Das Kunstmuseum Solothurn beheimatet eine der bedeutendsten Werkgruppen der Waadtländer Künstlerin Aloïse Corbaz (1886–1964). Schlichtweg als Aloïse wurde sie als eine der ersten weiblichen Größen der sogenannten Art Brut | Outsider Art bekannt. Jenseits gesellschaftlicher Konventionen verleiht die Künstlerin mit zeichnerischen Mitteln einer opulenten inneren Welt Gestalt, in der ihre Protagonistinnen selbstbewusst leben und lieben.
Schweiz | Solothurn: Kunstmuseum
1. Stock, Großer Oberlichtsaal
7.3. – 2.7.2023
1886 in Lausanne geboren, kommt Aloïse als junge Frau ins Schloss Sanssouci in Potsdam bei Berlin, wo sie als Kindermädchen angestellt ist. Im „preußischen Versailles“ verliebt sie sich in den deutschen Kaiser Wilhelm II und malt sich eine leidenschaftliche Affäre mit ihm aus – eine Fantasie, die sie zunehmend als Realität begreift. Der erste Weltkrieg zwingt Aloïse zur Rückkehr in die Schweiz, wo sie mit ihrem religiös-pazifistisch gefärbten Aktivismus und Vegetarianismus aneckt. 1918 wird sie im Alter von 32 Jahre als schizophren diagnostiziert und in die psychiatrische Klinik eingeliefert, wo sie bis zu ihrem Tod 1964 bleibt.

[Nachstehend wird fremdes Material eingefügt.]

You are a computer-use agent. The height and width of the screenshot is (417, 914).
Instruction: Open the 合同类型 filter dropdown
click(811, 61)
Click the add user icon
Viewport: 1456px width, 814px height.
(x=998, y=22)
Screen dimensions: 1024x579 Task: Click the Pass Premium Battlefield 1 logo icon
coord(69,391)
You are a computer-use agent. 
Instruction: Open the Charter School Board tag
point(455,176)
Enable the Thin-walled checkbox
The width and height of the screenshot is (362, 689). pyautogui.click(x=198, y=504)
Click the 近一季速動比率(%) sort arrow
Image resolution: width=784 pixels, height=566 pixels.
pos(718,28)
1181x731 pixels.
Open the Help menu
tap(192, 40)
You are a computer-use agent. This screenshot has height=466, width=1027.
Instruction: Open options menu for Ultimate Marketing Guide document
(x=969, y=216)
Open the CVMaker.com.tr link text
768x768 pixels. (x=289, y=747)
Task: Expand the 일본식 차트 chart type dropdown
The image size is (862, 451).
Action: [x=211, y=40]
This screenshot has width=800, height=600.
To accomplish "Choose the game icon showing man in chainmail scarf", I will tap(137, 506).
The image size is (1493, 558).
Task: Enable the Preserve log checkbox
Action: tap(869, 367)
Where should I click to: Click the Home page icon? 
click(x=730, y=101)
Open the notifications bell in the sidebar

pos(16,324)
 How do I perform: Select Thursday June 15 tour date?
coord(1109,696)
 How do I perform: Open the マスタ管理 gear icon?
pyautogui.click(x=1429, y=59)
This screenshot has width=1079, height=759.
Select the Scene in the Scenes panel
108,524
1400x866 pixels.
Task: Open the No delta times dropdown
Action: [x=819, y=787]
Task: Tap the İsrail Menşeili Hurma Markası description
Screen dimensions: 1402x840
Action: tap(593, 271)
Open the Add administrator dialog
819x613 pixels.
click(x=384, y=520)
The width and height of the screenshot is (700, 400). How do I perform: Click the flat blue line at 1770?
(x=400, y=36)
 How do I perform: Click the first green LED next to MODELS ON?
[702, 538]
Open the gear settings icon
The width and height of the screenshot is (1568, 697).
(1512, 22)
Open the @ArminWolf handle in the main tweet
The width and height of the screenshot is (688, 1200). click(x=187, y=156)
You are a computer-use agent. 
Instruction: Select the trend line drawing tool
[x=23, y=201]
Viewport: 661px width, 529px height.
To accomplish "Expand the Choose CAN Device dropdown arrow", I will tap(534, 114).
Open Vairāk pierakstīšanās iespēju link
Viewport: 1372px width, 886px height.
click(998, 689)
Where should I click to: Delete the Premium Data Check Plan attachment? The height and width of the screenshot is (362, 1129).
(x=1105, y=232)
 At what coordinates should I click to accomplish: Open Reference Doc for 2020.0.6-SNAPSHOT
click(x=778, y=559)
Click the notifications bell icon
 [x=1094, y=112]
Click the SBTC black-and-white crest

Durch die Kunst baut Aloïse in der Klinik ihren eigenen Kosmos aus. Sie macht Packpapier und Zeitschriften zu ihren Bildträgern, die sie nach Bedarf mit Nadel und Faden zusammennäht und vor- wie rückseitig bespielt. Bleistift und Tinte oder auch Zahnpasta und bunte Blütenblätter werden zu Gestaltungsmitteln. In ihrer Psychiaterin Jacqueline Porret-Forel findet Aloïse eine Unterstützerin, die sie nicht nur mit Material versorgt, sondern auch Jean Dubuffet vorstellt. Dubuffet, der den Begriff der Art Brut prägte, sieht in Aloïses Schaffen einen Raum, in der die Autorin frei von einem restriktiven Gesellschaftskorsett leben kann.
Kräftige Farbstriche verweben sich in Aloïses Werken zu verführerischen Motiven und lebhaften Szenerien: Reich geschmückte Frauenkörper verschmelzen mit royal anmutenden Männerfiguren in gegenseitigem Begehren; Brüste und Früchte, Perlen und Pfaue verflechten sich zu ornamentalen Farbteppichen, aus denen androgyne und hybride Wesen hervorgehen. Aloïse schlüpft selbst in eine Vielzahl von Rollen: Sie ist Geliebte, Papst und Patientin; mal Mater Dolorosa, die schmerzenreiche Mutter, und immerfort die Künstlerin und Dichterin. Starre Rollenzuschreibungen und damit einhergehende Machtverhältnisse schwinden in Aloïses metamorphischer Bilderwelt dahin.